Wednesday, 15 February 2012

PR, Prejudice and Competent Men Named Steve

It’s been six months since I began work at Merit Contractors Association. For those of you who don’t know it, Merit is an association that represents some 1,300 construction companies across Alberta. Merit provides employee benefit packages for non-union construction firms as well as construction training and industry advocacy.

One of my current priorities has been promoting apprenticeship programs in the trades. Those of you who follow Alberta business news may have heard the dire predictions about looming labour shortages in the construction industry, due primarily to a forthcoming mass exodus of the boomer generation from the labour force. As such, construction training and apprenticeship programs are going to be absolutely vital in keeping the industry going.

As communications guy with Merit, I am tasked with helping promote careers in the trades and combatting stereotypes about them, namely that they’re where people go who aren’t smart enough to get into university.
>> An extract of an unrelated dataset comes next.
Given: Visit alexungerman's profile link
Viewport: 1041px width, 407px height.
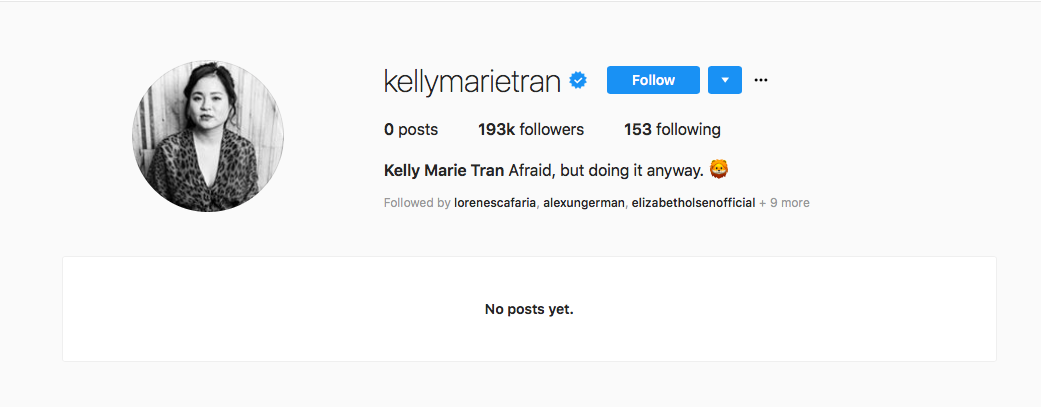Looking at the screenshot, I should coord(584,203).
The irony of this, of course, is that I fit just about every stereotype of the egghead types who tend to hold prejudicial views of this industry. With an MA in Japanese History and a serious language study addiction, I might at first glance seem like the worst person in the world to be tasked with promoting careers in the construction trades.

The truth is that I’ve long had an inferiority complex when it comes to people – especially men – who are adept at fixing and building thing, as opposed to me who barely knows which end of a hammer to hold. Humourist Dave Barry famously referred to these types as “competent men named Steve” in Dave Barry’s Complete Guide to Guys, in which he admits his own crippling insecurities vis-à-vis plumbers, electricians and other burly, big-bicepped blue-collar dudes who come into the house and save the day. I do not feel even remotely superior to a pipefitter or a sheet metal worker. Say what you like about crisis communication - if civilization really were to collapse in ruin tomorrow, it's people like me with zero manual skills who would be the most screwed.
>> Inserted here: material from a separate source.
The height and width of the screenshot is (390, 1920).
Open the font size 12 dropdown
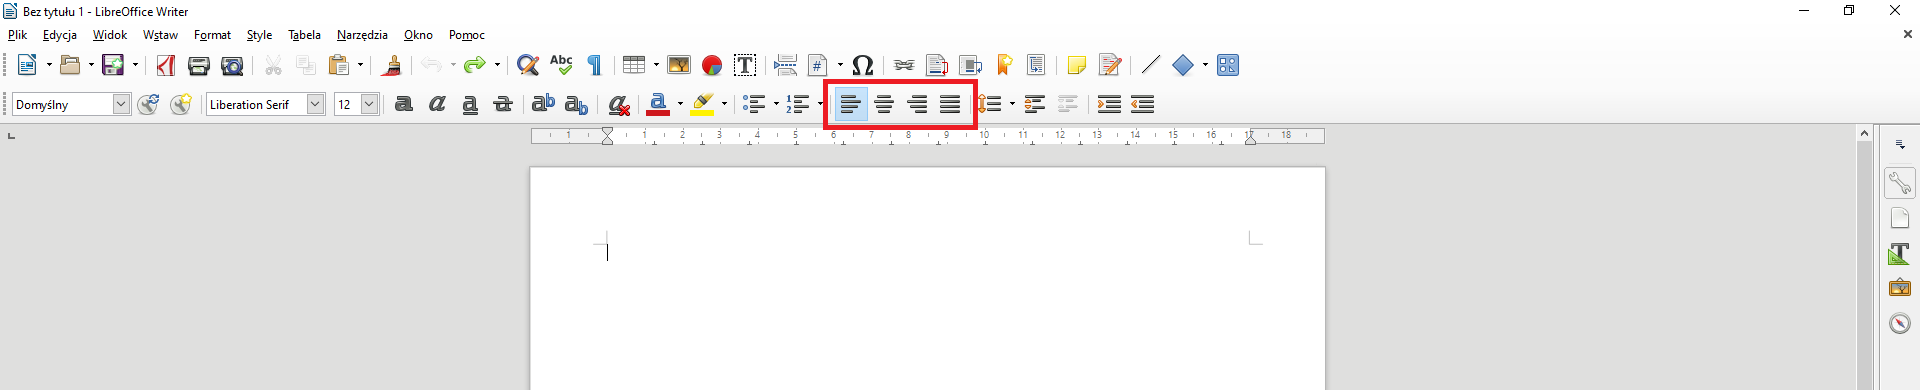coord(369,104)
Nevertheless, in my professional life I’ve been drawn to one job after another that have pushed me outside my cultural comfort zone. Ironically, my teaching and copy editing jobs in Japan were probably the “safest” jobs I’ve ever had in this respect. At Native Counselling Services of Alberta, where I worked for two and a half years, I grappled with topics like intergenerational trauma, racial and cultural stereotyping and Aboriginal over-representation in the correctional system – from the standpoint of a person of privilege. And now I’m an egghead in the construction industry, a world that's always been foreign and somewhat intimidating.

What does this mean for me as a PR professional? If nothing else, in both my current and previous jobs I brought a certain amount of outside perspective, which is conducive to crafting messages that resonate among external publics. It’s also forced me to do my homework. After six months in the construction biz, I now know a great deal more about the industry than I did before (which admittedly isn't saying much) and I continue to learn more every day. And it’s also forced me to confront my own preconceptions, and in doing so I would to think it’s helped me combat stereotypes and prejudice out in the world.
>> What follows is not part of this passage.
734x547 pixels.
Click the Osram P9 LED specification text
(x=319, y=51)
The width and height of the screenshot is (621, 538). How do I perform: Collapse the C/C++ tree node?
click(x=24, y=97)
In PR, much is said about ‘publics’ and ‘stakeholders’. You’ve got your news media, social media publics, external and internal publics, lawyers, regulators, investors and government. But as a PR professional, the first public you have to convince is invariably yourself. Getting to the root of the truth and getting that truth out through all the ‘noise’ of society is the essence of public relations. And if you can’t cut through your own ‘noise’, you’re not going to disseminate anything worthwhile.

It also doesn't hurt to align yourself with the Steves of this world. If and when civilization does collapse, no amount of good PR will put a shelter over your head or protect you from roving predators. But these guys might.

1 comment:

  1. The last paragraph packs a wallop. Well done. It made me stop and think about a lot of things, cut through my "noise", and write something I truly hope makes a difference. I can elaborate under separate cover, if you are curious. Take care, Ben. :-)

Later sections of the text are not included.